Knowing Your Active Directory Environment.

A topic I return to frequently is what I call “IT Epistemology” – what do we know about our IT environment, and how do we know it? It’s one thing to have a general working knowledge of this system or that process, but another thing entirely to know for sure that it works and achieves it’s goal.

Endpoint management is a common element of the managed IT services landscape, usually accomplished by a lightweight management agent deployed onto enterprise computers. The ability to exercise control over workstations and servers is key to keeping the network stable, secure, and functioning as expected. But what if there are machines which avoid discovery, only to resurface later?

Unmanaged rogue workstations can present a serious security risk – especially when the MSP has become complacent, assuming that all machines on the network have been identified and incorporated into the management system. An endpoint not being managed is an endpoint which is probably not being patched or protected by enterprise-grade antivirus either.

This is where IT epistemology comes in. If we believe that all workstations within a company domain are being managed, how can we know that for sure? We need to verify what we think is true against some hard evidence.

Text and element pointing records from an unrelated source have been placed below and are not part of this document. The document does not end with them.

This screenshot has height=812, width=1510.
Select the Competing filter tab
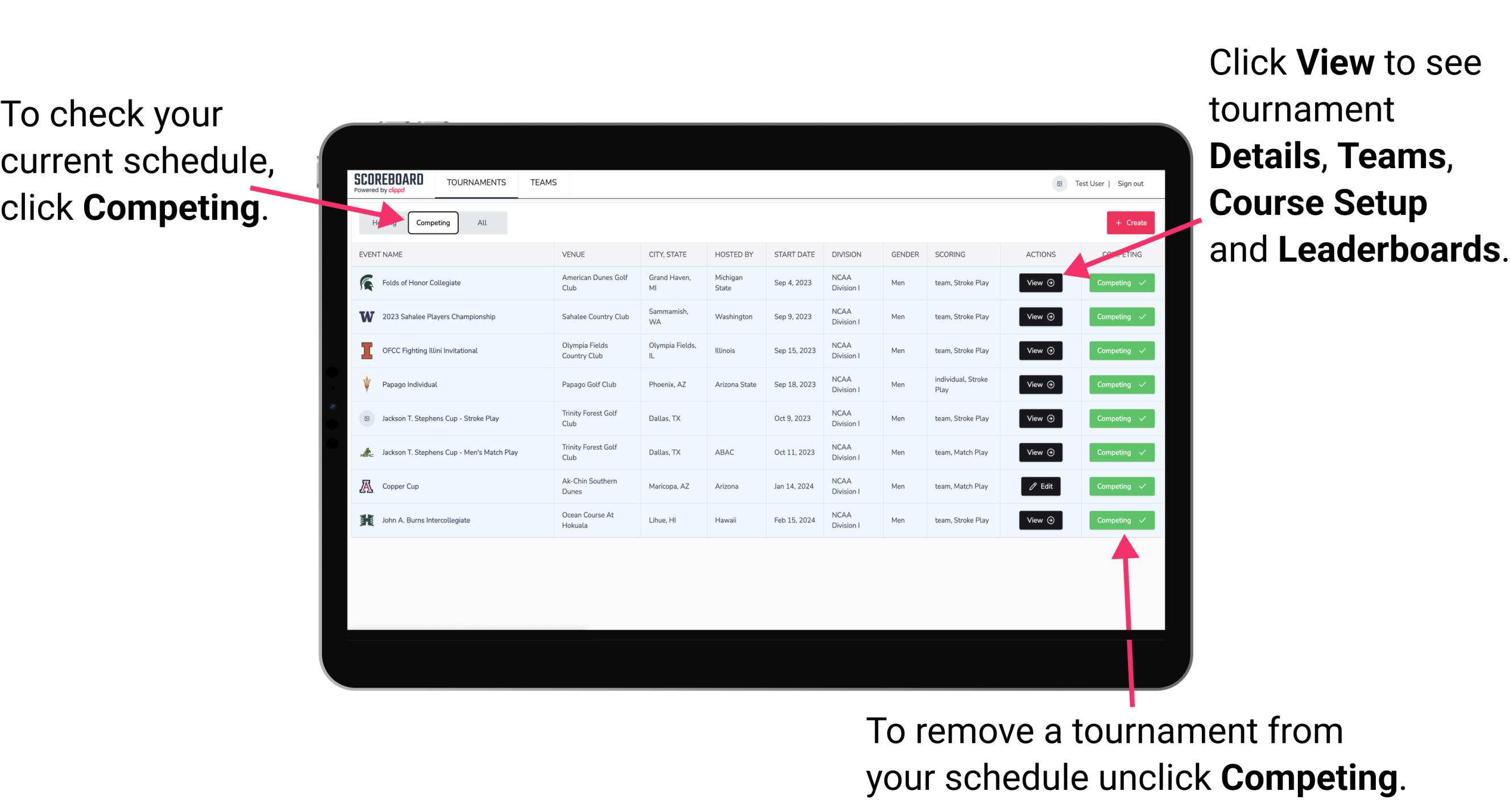pos(432,222)
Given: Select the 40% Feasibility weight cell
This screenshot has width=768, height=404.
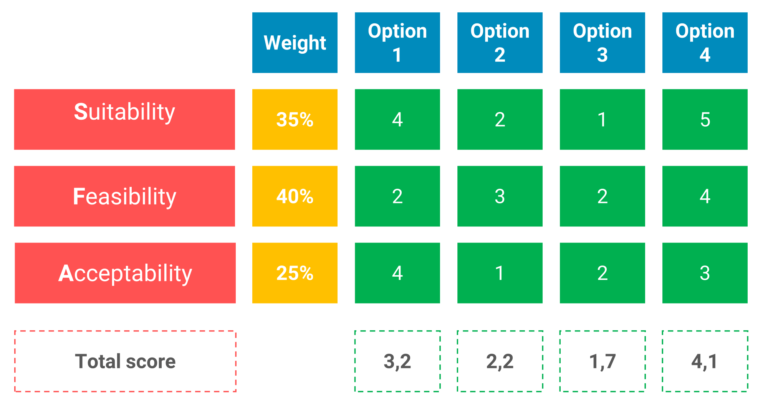Looking at the screenshot, I should coord(295,196).
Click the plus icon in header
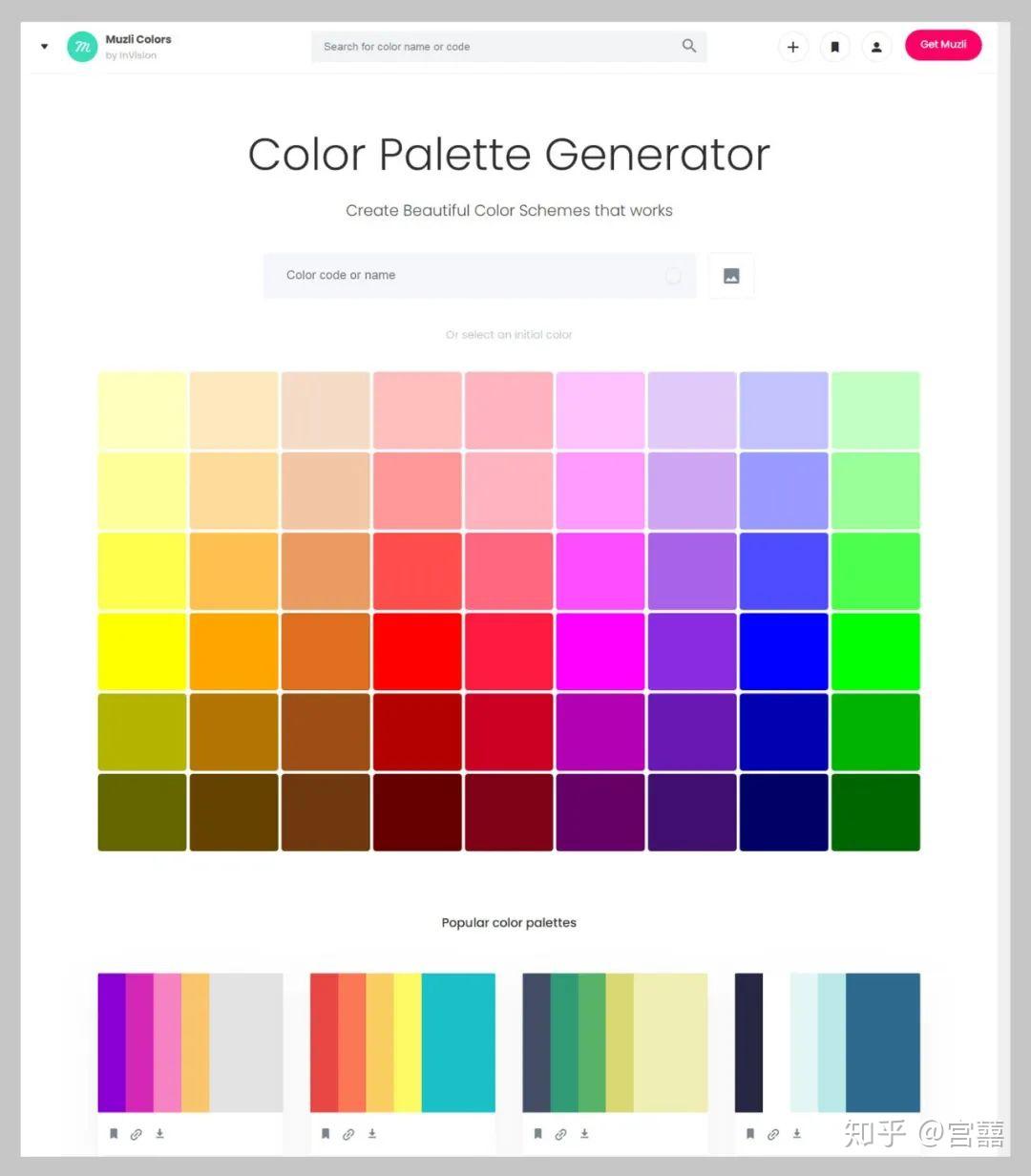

Thankfully, this isn’t difficult in an Active Directory environment. With the running of a simple Powershell script, you can pull a complete list of all enabled computer accounts in AD – alongside Last Logon dates, to get a sense of any machines which could potentially be disabled in AD as well.

In an elevated Powershell instance on a domain controller, run the following command:

Get-ADComputer -Filter {(Enabled -eq $True)} -ResultPageSize 2000 -ResultSetSize $null -Server -Properties Name,OperatingSystem,LastLogonDate | Export-CSV “C:\EnabledPCs.csv” -NoTypeInformation

This will generate a CSV file to the notated path with a listing of all enabled computer accounts in Active Directory across all OUs. Take this list and compare it to the workstations shown in your endpoint management console; anything showing up in the Powershell report but not in the management system is a computer to investigate. Look at the logon date; has it not logged into the domain for a while? It might be a decommissioned workstation and can be considered for disabling. Otherwise, computers showing up in AD which don’t show up in the management console may be rogue machines and should be tracked down.

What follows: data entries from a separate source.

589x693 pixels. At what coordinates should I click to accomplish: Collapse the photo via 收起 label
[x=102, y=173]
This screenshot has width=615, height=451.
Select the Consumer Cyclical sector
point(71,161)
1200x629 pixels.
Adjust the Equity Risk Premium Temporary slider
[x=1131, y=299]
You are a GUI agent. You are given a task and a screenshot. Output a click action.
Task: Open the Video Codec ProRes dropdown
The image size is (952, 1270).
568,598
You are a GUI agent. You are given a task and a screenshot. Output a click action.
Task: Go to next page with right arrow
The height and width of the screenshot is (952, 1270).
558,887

Even still, this technique may not give us the complete picutre. What if there are machines not on the domain? This report won’t tell us anything about rogue machines which might be outside the domain. There are a few different ways these could be tackled; checking DNS and an IP scanner can help you figure out what else may be accessing the network, and are good places to start.

While the report might not be able to capture every last machine which may be on the premises, it can at least give you a good audit of domain-level access. Don’t just presume your endpoints are managed; verify it. Go the extra mile and show your clients some value!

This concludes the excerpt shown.